• _Data to process_
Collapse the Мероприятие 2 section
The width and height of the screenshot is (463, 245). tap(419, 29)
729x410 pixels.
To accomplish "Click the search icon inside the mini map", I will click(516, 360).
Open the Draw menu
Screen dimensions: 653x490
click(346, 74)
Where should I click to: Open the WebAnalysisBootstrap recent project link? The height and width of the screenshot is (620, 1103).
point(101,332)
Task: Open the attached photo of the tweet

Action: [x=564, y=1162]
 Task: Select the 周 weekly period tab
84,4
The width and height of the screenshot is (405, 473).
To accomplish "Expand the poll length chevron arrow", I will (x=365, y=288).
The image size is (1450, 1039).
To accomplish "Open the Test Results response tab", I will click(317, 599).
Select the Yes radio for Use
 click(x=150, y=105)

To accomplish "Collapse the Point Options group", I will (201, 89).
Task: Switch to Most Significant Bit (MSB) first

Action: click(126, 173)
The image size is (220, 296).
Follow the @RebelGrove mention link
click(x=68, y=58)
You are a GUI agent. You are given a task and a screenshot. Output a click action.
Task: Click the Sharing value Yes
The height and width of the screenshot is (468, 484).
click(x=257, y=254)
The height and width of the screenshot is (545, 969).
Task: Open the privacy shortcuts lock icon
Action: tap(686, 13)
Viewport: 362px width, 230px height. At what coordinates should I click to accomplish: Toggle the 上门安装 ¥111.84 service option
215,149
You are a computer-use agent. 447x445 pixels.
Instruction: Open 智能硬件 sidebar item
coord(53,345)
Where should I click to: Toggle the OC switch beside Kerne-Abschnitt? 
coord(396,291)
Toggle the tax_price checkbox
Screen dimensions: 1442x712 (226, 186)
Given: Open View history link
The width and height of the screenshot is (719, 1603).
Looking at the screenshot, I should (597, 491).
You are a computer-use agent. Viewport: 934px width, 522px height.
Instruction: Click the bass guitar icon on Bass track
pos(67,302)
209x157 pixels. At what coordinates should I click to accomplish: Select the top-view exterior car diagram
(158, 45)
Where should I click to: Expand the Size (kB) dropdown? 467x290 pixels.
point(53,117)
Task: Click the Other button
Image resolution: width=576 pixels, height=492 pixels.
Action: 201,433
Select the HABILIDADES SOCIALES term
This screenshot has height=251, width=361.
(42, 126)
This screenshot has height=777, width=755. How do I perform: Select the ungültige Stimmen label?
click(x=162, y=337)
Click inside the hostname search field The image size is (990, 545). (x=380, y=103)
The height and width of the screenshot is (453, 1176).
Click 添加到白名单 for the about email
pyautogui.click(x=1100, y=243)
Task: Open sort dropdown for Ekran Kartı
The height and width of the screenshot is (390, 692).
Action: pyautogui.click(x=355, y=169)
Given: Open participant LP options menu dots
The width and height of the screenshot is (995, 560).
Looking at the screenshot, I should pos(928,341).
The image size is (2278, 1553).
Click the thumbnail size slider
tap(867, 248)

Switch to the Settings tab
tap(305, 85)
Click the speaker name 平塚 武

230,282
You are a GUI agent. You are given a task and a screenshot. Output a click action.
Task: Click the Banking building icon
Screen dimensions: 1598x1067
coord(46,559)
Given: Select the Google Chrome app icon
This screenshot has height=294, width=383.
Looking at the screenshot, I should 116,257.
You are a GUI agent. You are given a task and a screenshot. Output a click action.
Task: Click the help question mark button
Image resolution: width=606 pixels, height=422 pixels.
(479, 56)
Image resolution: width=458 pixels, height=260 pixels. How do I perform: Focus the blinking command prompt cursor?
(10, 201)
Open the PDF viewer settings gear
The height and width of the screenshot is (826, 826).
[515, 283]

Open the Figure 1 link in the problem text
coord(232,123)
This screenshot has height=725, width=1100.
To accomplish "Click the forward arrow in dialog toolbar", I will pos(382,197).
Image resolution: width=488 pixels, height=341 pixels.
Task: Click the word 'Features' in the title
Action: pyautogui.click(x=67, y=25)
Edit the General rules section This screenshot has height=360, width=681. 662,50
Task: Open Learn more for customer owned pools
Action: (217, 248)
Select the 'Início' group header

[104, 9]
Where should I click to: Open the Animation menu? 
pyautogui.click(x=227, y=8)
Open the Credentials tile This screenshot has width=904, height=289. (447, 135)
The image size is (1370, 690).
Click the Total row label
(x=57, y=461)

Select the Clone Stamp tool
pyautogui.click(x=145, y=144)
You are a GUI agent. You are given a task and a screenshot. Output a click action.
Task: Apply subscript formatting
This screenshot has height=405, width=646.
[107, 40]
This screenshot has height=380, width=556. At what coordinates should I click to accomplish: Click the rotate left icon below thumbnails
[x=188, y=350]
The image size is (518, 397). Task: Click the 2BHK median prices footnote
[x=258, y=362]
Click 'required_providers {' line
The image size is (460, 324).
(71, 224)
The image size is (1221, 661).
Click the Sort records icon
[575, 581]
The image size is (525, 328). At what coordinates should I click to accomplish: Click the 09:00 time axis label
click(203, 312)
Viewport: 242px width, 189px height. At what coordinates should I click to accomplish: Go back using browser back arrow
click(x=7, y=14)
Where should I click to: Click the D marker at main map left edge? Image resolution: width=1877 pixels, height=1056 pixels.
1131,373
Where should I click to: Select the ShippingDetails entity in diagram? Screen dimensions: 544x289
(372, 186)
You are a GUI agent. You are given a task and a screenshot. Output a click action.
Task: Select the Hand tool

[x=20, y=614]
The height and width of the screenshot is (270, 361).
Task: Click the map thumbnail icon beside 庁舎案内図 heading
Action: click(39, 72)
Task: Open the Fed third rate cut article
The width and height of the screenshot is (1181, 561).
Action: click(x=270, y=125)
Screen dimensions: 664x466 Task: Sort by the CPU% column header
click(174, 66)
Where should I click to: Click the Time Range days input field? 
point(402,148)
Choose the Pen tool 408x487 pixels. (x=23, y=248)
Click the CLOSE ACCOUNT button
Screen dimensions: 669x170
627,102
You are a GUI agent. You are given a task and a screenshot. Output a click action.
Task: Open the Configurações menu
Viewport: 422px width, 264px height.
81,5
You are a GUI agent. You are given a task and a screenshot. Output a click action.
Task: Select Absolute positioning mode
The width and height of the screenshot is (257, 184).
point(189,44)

• _Problem description_
Copy out the records, starting at the line that contains "Select the Yes radio for Use" and ending with the line that contains "point(53,117)".

• _The solution_
Select the Yes radio for Use
 click(x=150, y=105)

To accomplish "Collapse the Point Options group", I will (201, 89).
Task: Switch to Most Significant Bit (MSB) first

Action: click(126, 173)
The image size is (220, 296).
Follow the @RebelGrove mention link
click(x=68, y=58)
You are a GUI agent. You are given a task and a screenshot. Output a click action.
Task: Click the Sharing value Yes
The height and width of the screenshot is (468, 484).
click(x=257, y=254)
The height and width of the screenshot is (545, 969).
Task: Open the privacy shortcuts lock icon
Action: tap(686, 13)
Viewport: 362px width, 230px height. At what coordinates should I click to accomplish: Toggle the 上门安装 ¥111.84 service option
215,149
You are a computer-use agent. 447x445 pixels.
Instruction: Open 智能硬件 sidebar item
coord(53,345)
Where should I click to: Toggle the OC switch beside Kerne-Abschnitt? 
coord(396,291)
Toggle the tax_price checkbox
Screen dimensions: 1442x712 (226, 186)
Given: Open View history link
The width and height of the screenshot is (719, 1603).
Looking at the screenshot, I should (597, 491).
You are a computer-use agent. Viewport: 934px width, 522px height.
Instruction: Click the bass guitar icon on Bass track
pos(67,302)
209x157 pixels. At what coordinates should I click to accomplish: Select the top-view exterior car diagram
(158, 45)
Where should I click to: Expand the Size (kB) dropdown? 467x290 pixels.
point(53,117)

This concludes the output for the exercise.